• Re: Tonights Tradeoff - Carry and Overflow

    From MitchAlsup1@21:1/5 to Robert Finch on Sat Oct 12 18:50:35 2024
    On Sat, 12 Oct 2024 9:38:01 +0000, Robert Finch wrote:

    On 2024-10-09 6:44 a.m., Robert Finch wrote:
    Mulled over carry and overflow in arithmetic operations. Looked at
    widening the datapath to 66-bits to hold carry and overflow bits.
    Thinking it may increase the size of the design by over 3% just to
    support carry and overflow. For now, an instruction, ADDGC, was added to generate the carry bit as a result. A 256-bit add looks like:

    ; 256 bit add
    ; A = r1,r2,r3,r4
    ; B = r5,r6,r7,r8
    ; S = r9,r10,r11,r12

    add r9,r1,r5,r0
    addgc r13,r1,r5,r0
    add r10,r2,r6,r13
    addgc r13,r2,r6,r13
    add r11,r7,r3,r13
    addgc r13,r7,r3,r13
    add r12,r8,r4,r13

    My 66000 version::

    CARRY R8,{{IO}{IO}{IO}{O}}
    ADD R4,R12,R16
    ADD R5,R13,R17
    ADD R6,R14,R18
    ADD R7,R15,R19
    // R{8,7,6,5,4} contain the 257-bit result.
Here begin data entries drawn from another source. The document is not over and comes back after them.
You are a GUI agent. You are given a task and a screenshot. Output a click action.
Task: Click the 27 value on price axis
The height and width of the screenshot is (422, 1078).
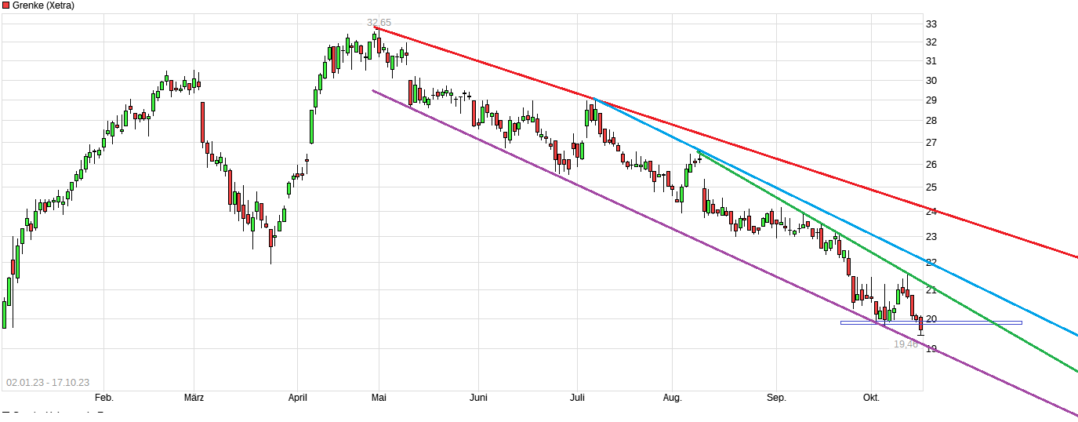(931, 142)
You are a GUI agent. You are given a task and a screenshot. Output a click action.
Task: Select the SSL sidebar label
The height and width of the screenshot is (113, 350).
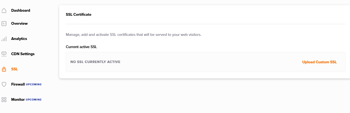click(14, 69)
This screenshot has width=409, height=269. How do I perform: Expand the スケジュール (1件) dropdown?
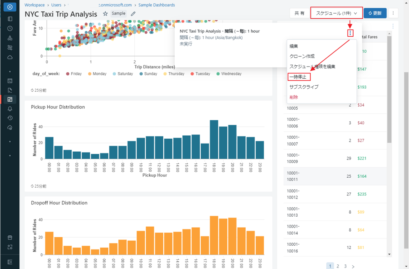pos(336,13)
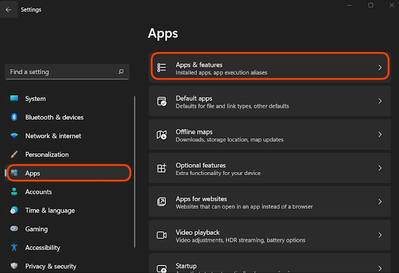Click the Offline maps icon
This screenshot has width=399, height=273.
162,135
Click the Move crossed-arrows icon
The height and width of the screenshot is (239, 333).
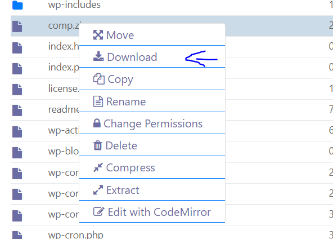(98, 35)
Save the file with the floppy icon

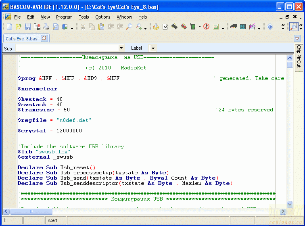point(28,27)
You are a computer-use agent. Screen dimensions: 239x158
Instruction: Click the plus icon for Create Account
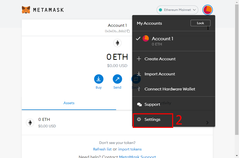(x=139, y=59)
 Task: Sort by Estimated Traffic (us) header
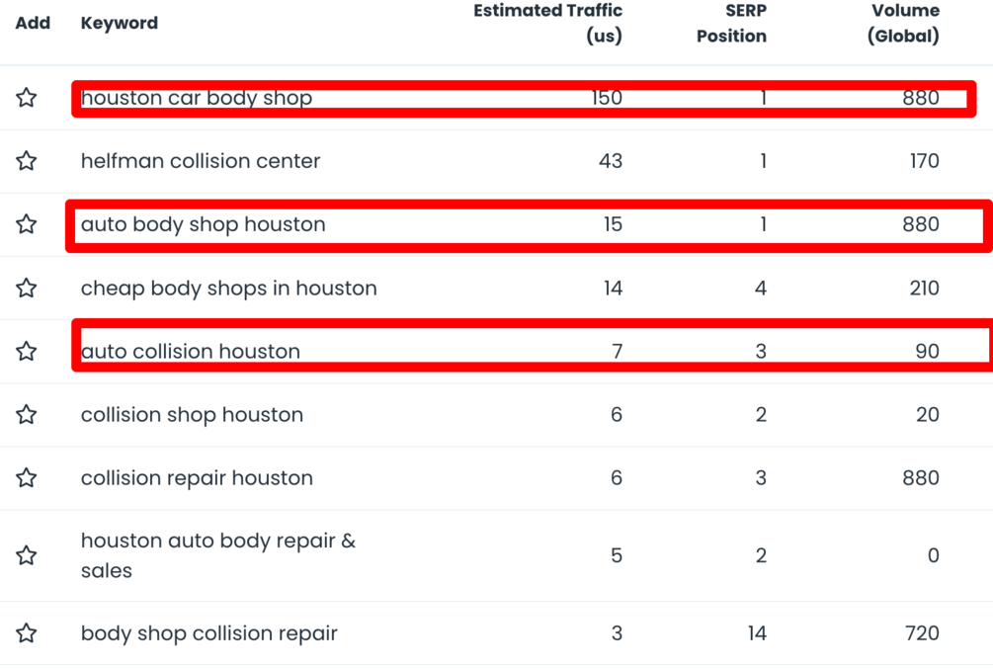pyautogui.click(x=547, y=23)
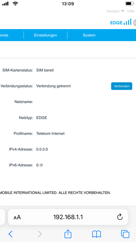Tap the Telekom Internet profile name
This screenshot has width=136, height=242.
[x=50, y=134]
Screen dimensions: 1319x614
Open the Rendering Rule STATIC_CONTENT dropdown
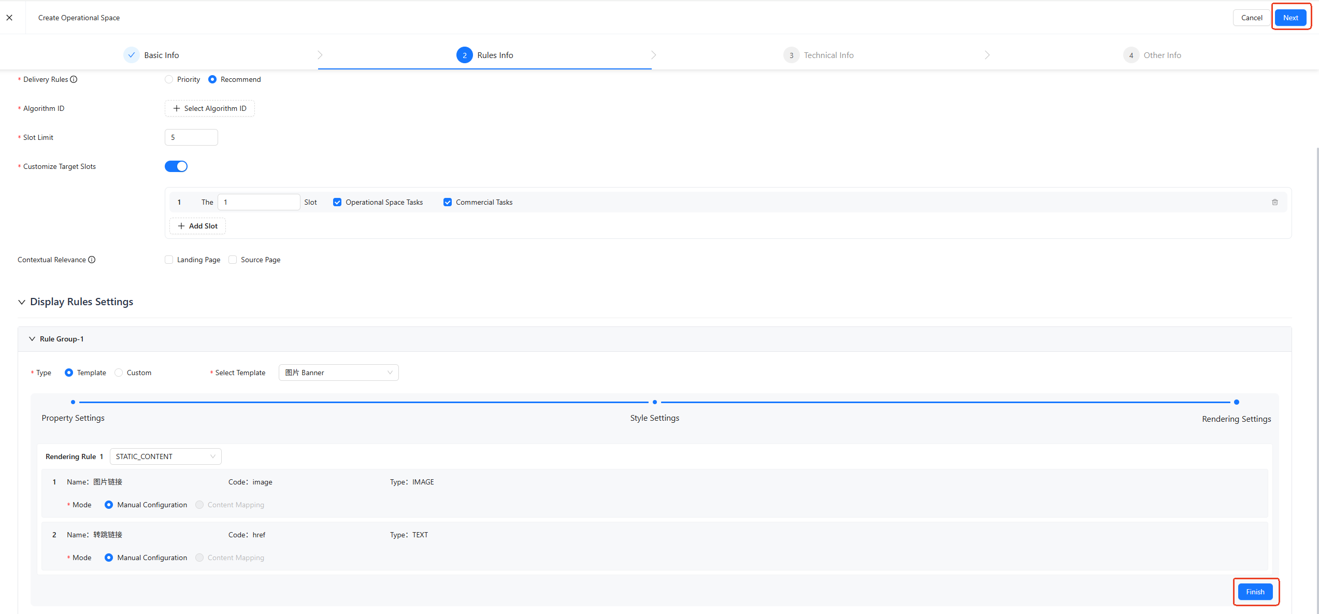coord(166,456)
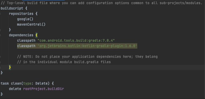Click the repositories block name
Image resolution: width=205 pixels, height=99 pixels.
pos(21,14)
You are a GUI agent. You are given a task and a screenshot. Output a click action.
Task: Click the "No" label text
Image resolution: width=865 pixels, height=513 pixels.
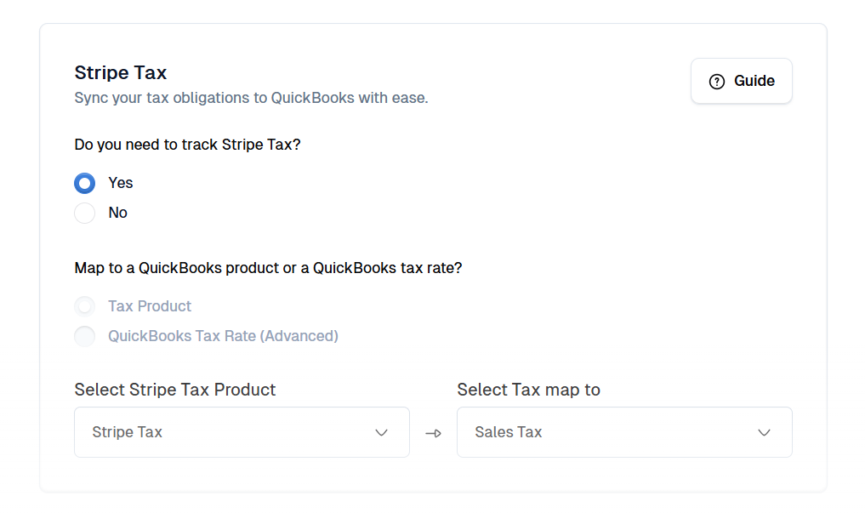pos(118,213)
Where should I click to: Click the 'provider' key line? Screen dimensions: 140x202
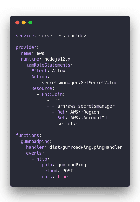27,48
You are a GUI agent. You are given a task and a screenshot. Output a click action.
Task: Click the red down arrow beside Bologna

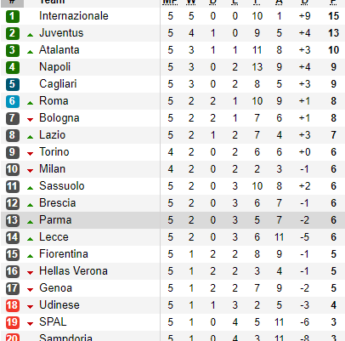[x=30, y=120]
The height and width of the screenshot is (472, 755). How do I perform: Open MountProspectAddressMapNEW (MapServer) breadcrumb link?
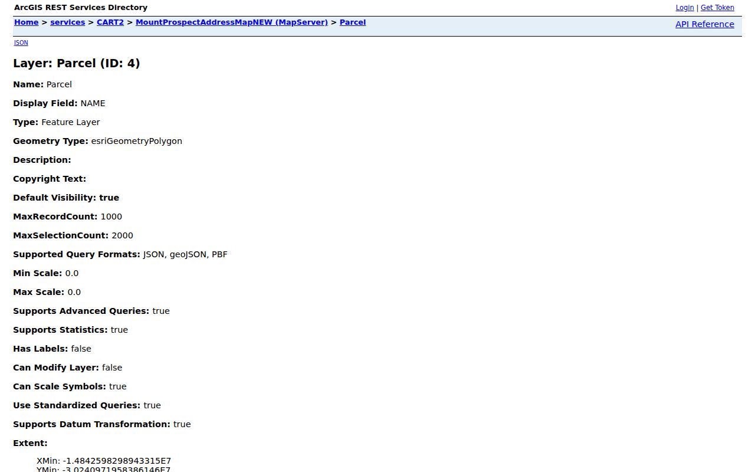(232, 22)
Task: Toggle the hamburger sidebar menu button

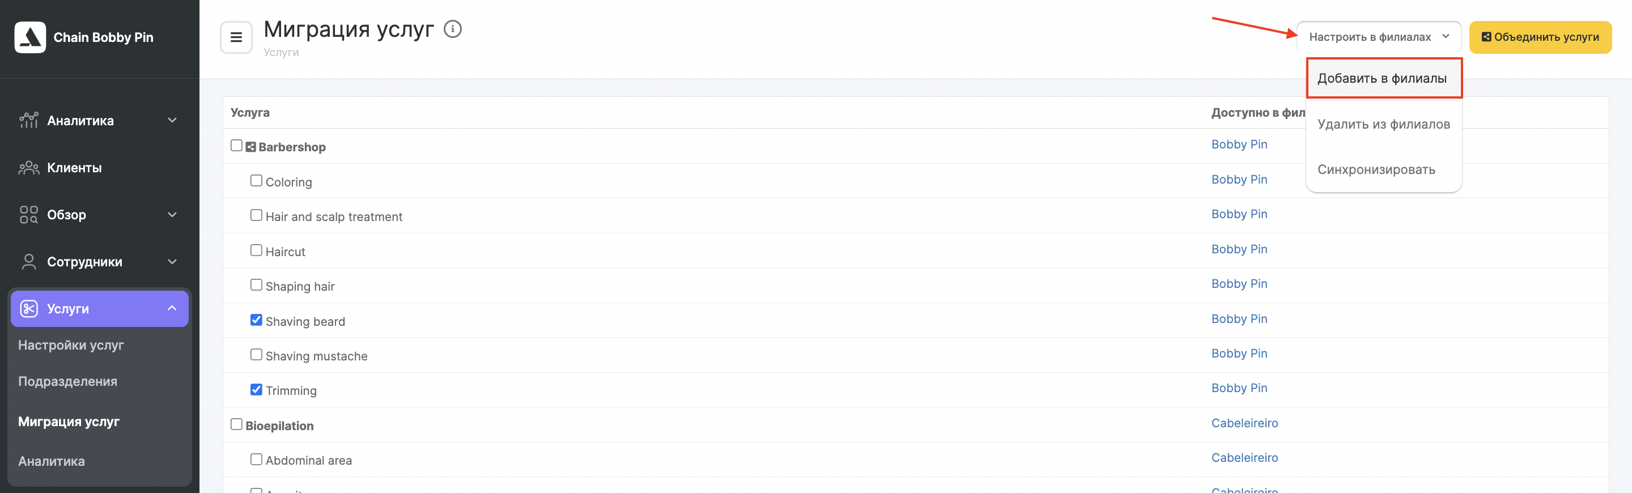Action: coord(236,37)
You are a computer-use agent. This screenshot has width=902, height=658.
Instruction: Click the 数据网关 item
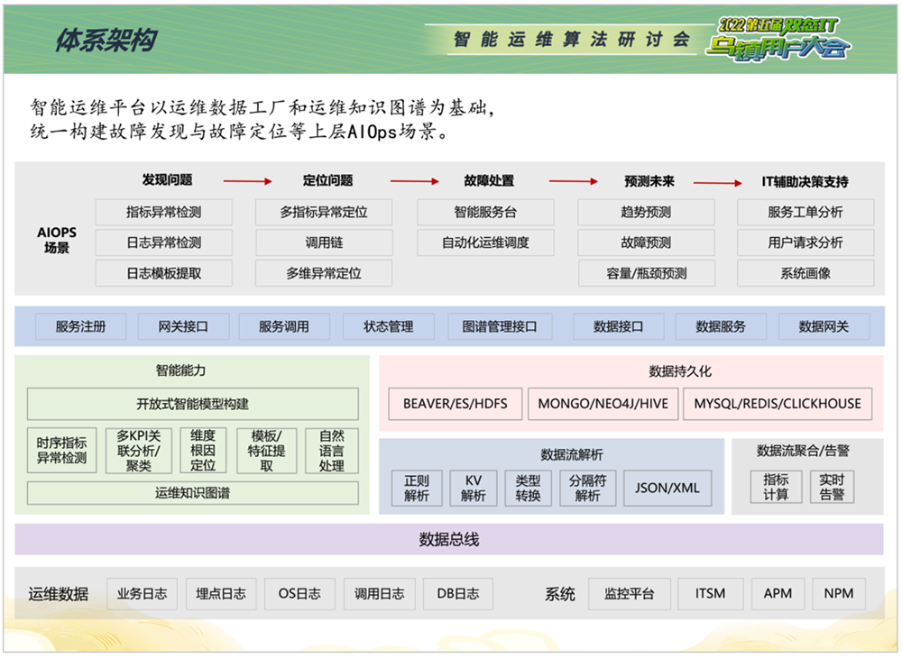coord(824,326)
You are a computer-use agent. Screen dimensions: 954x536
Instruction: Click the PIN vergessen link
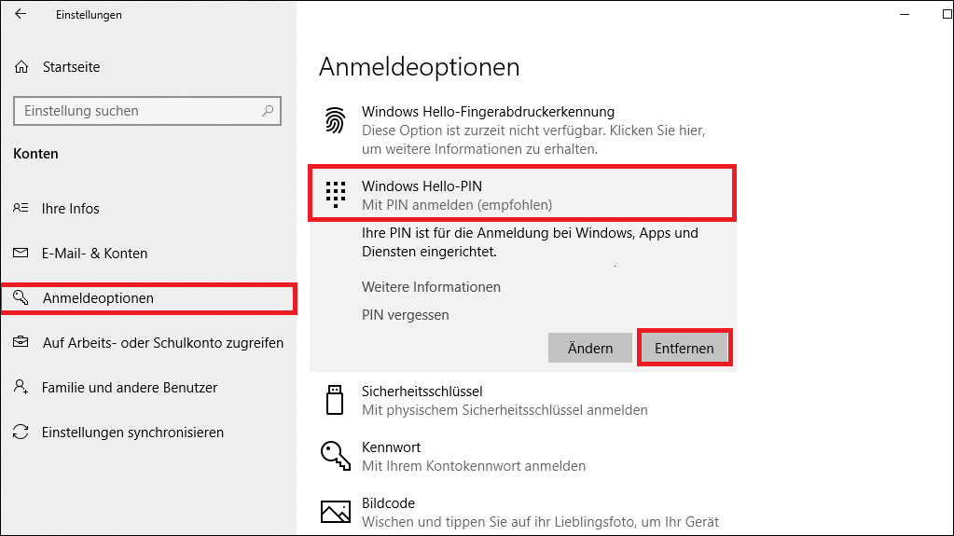click(406, 315)
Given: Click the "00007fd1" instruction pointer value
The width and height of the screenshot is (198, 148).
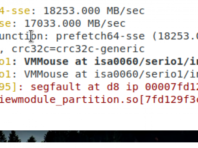Looking at the screenshot, I should coord(172,87).
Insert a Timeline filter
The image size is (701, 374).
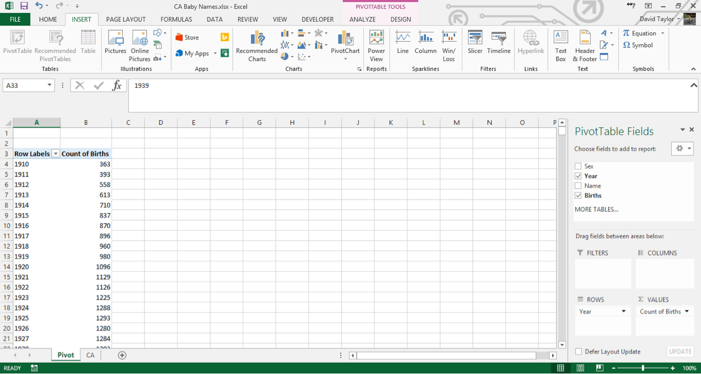point(498,44)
    256-bit add giving 257-bit result.

    Not very elegant a solution, but it is simple. I think it requires
    minimal hardware. Three input ADD is already present and ADDGC just
    routes the carry bit to the output.

    --- SoupGate-Win32 v1.05
    * Origin: fsxNet Usenet Gateway (21:1/5)
  • From MitchAlsup1@21:1/5 to Robert Finch on Sat Oct 12 23:28:26 2024
    On Sat, 12 Oct 2024 22:20:50 +0000, Robert Finch wrote:

    On 2024-10-12 4:14 p.m., BGB wrote:
    On 10/12/2024 1:50 PM, MitchAlsup1 wrote:
    On Sat, 12 Oct 2024 9:38:01 +0000, Robert Finch wrote:

    On 2024-10-09 6:44 a.m., Robert Finch wrote:
    Mulled over carry and overflow in arithmetic operations. Looked at
    widening the datapath to 66-bits to hold carry and overflow bits.
    Thinking it may increase the size of the design by over 3% just to
    support carry and overflow. For now, an instruction, ADDGC, was added to >>>> generate the carry bit as a result. A 256-bit add looks like:

    ; 256 bit add
    ; A = r1,r2,r3,r4
    ; B = r5,r6,r7,r8
    ; S = r9,r10,r11,r12

        add r9,r1,r5,r0
        addgc r13,r1,r5,r0
        add r10,r2,r6,r13
        addgc r13,r2,r6,r13
        add r11,r7,r3,r13
        addgc r13,r7,r3,r13
        add r12,r8,r4,r13

    My 66000 version::

           CARRY   R8,{{IO}{IO}{IO}{O}}
           ADD     R4,R12,R16
           ADD     R5,R13,R17
           ADD     R6,R14,R18
           ADD     R7,R15,R19
                // R{8,7,6,5,4} contain the 257-bit result.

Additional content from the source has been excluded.